All das nimmt etwa zwei Drittel des Buches ein und ist wunderbar zu lesen: Harkham stellt ebenso detailliert, kurzweilig und klug den Kampf zwischen Arbeit und Familie dar wie das Leben im mittleren Hollywood jenseits des Glamours und überhaupt den Alltag im LA der 70er-Jahre. Insbesondere die vielen sehr präzise beobachteten intimen Momente des überforderten Paares auf der einen Seite und die stets vage Annäherung des potenziellen Liebespaares auf der anderen Seite sind berückend emotional.


Dann die erste Irritation nach 130 zweifarbigen Seiten: eine abgeschlossene Geschichte in Farbe. Im Gegensatz zum Rest, der vor der Buchveröffentlichung in Harkhams Comicheft Crickets lief, erschien sie ursprünglich in Kramers Ergot, und auch wenn ich mir sicher bin, dass sich für ihren Einschub künstlerische Gründe herbeifantasieren ließen, glaube ich: Die Geschichte über einen Cowboy, der in Hollywood zum Star wird, war nah genug am Thema von Blood of the Virgin, um sie dort aufzunehmen – und was wäre sonst aus ihr geworden? Richtig so! Eine tolle Geschichte! Nennen wir sie einen Zwischengang.

Ebenso interessant ist der letzte Teil über Seymours Frau, die mit dem Kind in ihre Heimat Neuseeland reist, um ihre Familie und alte Freunde zu treffen. Nach einem Intro mit einer kurzen Holocaust-Strecke, die wirkt, als basiere sie auf Tatsachen, geht es um den Alltag im Neuseeland der 70er, das Harkham wie eine Insel unter Drogen imaginiert: Alle wirken leicht angeknallt und sprechen wie in einer psychedelischen Screwball Comedy. Lustig! Danach ist fast Schluss, die Liebe erringt noch einen Zwischensieg und Hollywood ist für’n Arsch – aber das ahnten wir schon.

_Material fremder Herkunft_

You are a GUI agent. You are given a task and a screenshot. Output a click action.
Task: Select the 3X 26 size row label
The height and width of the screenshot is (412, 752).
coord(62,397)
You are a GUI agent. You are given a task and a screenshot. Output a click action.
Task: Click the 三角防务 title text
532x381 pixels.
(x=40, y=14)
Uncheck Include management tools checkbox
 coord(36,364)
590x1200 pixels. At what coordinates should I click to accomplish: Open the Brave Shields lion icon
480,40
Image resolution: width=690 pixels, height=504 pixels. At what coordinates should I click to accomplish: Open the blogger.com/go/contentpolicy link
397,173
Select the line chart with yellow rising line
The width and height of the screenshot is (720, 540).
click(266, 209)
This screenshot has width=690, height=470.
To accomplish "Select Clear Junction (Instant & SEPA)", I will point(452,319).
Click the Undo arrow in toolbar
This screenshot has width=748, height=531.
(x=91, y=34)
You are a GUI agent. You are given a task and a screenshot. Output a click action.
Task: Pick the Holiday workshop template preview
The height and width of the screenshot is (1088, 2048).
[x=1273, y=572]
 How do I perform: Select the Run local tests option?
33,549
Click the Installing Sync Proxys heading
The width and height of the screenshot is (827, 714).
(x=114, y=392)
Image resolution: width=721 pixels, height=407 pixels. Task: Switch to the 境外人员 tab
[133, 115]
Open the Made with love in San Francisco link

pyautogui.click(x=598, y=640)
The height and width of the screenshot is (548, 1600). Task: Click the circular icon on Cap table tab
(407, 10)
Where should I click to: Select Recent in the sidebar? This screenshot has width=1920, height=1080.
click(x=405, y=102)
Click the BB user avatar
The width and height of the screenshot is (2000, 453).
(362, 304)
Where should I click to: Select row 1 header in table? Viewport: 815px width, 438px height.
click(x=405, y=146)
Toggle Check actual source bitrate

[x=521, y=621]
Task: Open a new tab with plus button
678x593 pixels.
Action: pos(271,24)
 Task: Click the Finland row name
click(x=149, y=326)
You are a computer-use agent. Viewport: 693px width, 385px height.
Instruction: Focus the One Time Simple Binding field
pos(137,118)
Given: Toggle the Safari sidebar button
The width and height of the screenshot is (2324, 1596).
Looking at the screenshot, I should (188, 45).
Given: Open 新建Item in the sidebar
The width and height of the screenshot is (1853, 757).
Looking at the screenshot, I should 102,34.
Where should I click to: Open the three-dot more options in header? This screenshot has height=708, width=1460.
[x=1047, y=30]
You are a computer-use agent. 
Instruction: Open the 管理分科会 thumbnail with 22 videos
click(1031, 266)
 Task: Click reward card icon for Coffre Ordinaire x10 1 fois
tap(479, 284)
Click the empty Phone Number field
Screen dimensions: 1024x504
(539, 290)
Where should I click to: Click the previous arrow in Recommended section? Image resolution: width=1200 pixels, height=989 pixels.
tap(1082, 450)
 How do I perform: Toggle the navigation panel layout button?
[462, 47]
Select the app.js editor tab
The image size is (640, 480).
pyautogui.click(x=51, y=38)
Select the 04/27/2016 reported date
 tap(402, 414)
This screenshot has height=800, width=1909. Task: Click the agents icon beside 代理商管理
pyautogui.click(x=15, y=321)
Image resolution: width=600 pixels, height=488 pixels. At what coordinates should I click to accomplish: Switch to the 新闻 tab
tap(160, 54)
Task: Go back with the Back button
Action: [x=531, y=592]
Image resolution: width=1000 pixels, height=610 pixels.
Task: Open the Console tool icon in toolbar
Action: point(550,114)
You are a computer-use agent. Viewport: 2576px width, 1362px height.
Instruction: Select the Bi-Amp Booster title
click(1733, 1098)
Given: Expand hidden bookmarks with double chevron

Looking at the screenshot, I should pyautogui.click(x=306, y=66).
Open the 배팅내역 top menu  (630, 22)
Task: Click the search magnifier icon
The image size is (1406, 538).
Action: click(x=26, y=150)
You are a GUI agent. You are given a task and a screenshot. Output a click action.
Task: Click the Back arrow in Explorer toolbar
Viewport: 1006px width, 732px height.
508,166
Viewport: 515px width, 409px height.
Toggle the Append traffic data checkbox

Der klare Strich und die aufgeräumten Seiten machen den Band zu einem Lesevergnügen für alle, die an klug, empathisch und aufmerksam erzählten Geschichten und handwerklich fantastischem Artwork Freude haben – eine schöne, runde, gute Sache. Die auf den zweiten Blick erstaunlich modern ist: Das Verschwinden des Protagonisten, die eingeschobene Episode, kurze Subplots, Layouts, die flexibel den Anforderungen der Handlung folgen – das alles sind exzellent genutzte Taktiken des modernen Storytelling. Ja, Harkham ist eher konservativ, aber auf eine sehr aktuelle, letztlich wertkonservative Art: Wir müssen alles anders machen, damit das Gute so bleiben kann, wie es ist. Ich bin dabei!